**Directions for this task**
Output each entry verbatim.

**Records for this task**
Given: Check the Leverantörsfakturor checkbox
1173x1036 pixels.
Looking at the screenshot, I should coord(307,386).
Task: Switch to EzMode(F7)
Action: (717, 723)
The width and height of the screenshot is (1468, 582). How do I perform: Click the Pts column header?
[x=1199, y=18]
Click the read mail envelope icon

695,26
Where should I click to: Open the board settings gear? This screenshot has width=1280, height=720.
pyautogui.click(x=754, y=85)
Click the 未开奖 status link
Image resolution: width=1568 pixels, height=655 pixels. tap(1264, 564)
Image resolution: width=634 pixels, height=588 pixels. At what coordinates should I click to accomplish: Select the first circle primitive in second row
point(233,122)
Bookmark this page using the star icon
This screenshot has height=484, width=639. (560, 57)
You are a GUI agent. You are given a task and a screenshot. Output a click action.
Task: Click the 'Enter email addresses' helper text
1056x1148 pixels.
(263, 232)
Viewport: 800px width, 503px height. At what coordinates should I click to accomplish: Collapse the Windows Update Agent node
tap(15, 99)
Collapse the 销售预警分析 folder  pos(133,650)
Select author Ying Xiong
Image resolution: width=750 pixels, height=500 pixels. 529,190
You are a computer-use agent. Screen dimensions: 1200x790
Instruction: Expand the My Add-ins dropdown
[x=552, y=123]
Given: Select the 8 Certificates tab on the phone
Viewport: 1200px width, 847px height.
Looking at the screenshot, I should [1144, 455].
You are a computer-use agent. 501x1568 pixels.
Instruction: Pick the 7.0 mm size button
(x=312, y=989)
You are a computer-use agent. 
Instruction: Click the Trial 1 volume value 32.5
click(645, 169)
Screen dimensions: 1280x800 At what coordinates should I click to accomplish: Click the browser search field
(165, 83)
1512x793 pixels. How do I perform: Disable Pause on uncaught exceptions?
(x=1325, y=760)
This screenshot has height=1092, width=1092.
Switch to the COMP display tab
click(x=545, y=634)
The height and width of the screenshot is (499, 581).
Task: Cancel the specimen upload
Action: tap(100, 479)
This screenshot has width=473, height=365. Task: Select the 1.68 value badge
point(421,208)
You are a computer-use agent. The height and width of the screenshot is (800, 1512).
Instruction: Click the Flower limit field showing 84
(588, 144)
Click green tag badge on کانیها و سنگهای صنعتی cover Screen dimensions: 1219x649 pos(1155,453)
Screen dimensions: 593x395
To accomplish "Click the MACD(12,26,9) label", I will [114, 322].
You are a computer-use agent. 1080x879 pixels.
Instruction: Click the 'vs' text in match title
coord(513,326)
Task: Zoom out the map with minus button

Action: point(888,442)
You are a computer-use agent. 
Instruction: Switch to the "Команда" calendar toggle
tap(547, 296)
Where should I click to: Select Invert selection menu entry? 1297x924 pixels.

**Result of this exercise**
Given: Check the Leverantörsfakturor checkbox
1173x1036 pixels.
Looking at the screenshot, I should coord(307,386).
Task: Switch to EzMode(F7)
Action: (717, 723)
The width and height of the screenshot is (1468, 582). How do I perform: Click the Pts column header?
[x=1199, y=18]
Click the read mail envelope icon

695,26
Where should I click to: Open the board settings gear? This screenshot has width=1280, height=720.
pyautogui.click(x=754, y=85)
Click the 未开奖 status link
Image resolution: width=1568 pixels, height=655 pixels. tap(1264, 564)
Image resolution: width=634 pixels, height=588 pixels. At what coordinates should I click to accomplish: Select the first circle primitive in second row
point(233,122)
Bookmark this page using the star icon
This screenshot has height=484, width=639. (560, 57)
You are a GUI agent. You are given a task and a screenshot. Output a click action.
Task: Click the 'Enter email addresses' helper text
1056x1148 pixels.
(263, 232)
Viewport: 800px width, 503px height. At what coordinates should I click to accomplish: Collapse the Windows Update Agent node
tap(15, 99)
Collapse the 销售预警分析 folder  pos(133,650)
Select author Ying Xiong
Image resolution: width=750 pixels, height=500 pixels. 529,190
You are a computer-use agent. Screen dimensions: 1200x790
Instruction: Expand the My Add-ins dropdown
[x=552, y=123]
Given: Select the 8 Certificates tab on the phone
Viewport: 1200px width, 847px height.
Looking at the screenshot, I should [1144, 455].
You are a computer-use agent. 501x1568 pixels.
Instruction: Pick the 7.0 mm size button
(x=312, y=989)
You are a computer-use agent. 
Instruction: Click the Trial 1 volume value 32.5
click(645, 169)
Screen dimensions: 1280x800 At what coordinates should I click to accomplish: Click the browser search field
(165, 83)
1512x793 pixels. How do I perform: Disable Pause on uncaught exceptions?
(x=1325, y=760)
This screenshot has height=1092, width=1092.
Switch to the COMP display tab
click(x=545, y=634)
The height and width of the screenshot is (499, 581).
Task: Cancel the specimen upload
Action: tap(100, 479)
This screenshot has width=473, height=365. Task: Select the 1.68 value badge
point(421,208)
You are a computer-use agent. The height and width of the screenshot is (800, 1512).
Instruction: Click the Flower limit field showing 84
(588, 144)
Click green tag badge on کانیها و سنگهای صنعتی cover Screen dimensions: 1219x649 pos(1155,453)
Screen dimensions: 593x395
To accomplish "Click the MACD(12,26,9) label", I will [114, 322].
You are a computer-use agent. 1080x879 pixels.
Instruction: Click the 'vs' text in match title
coord(513,326)
Task: Zoom out the map with minus button

Action: point(888,442)
You are a computer-use agent. 
Instruction: Switch to the "Команда" calendar toggle
tap(547, 296)
Where should I click to: Select Invert selection menu entry? 1297x924 pixels.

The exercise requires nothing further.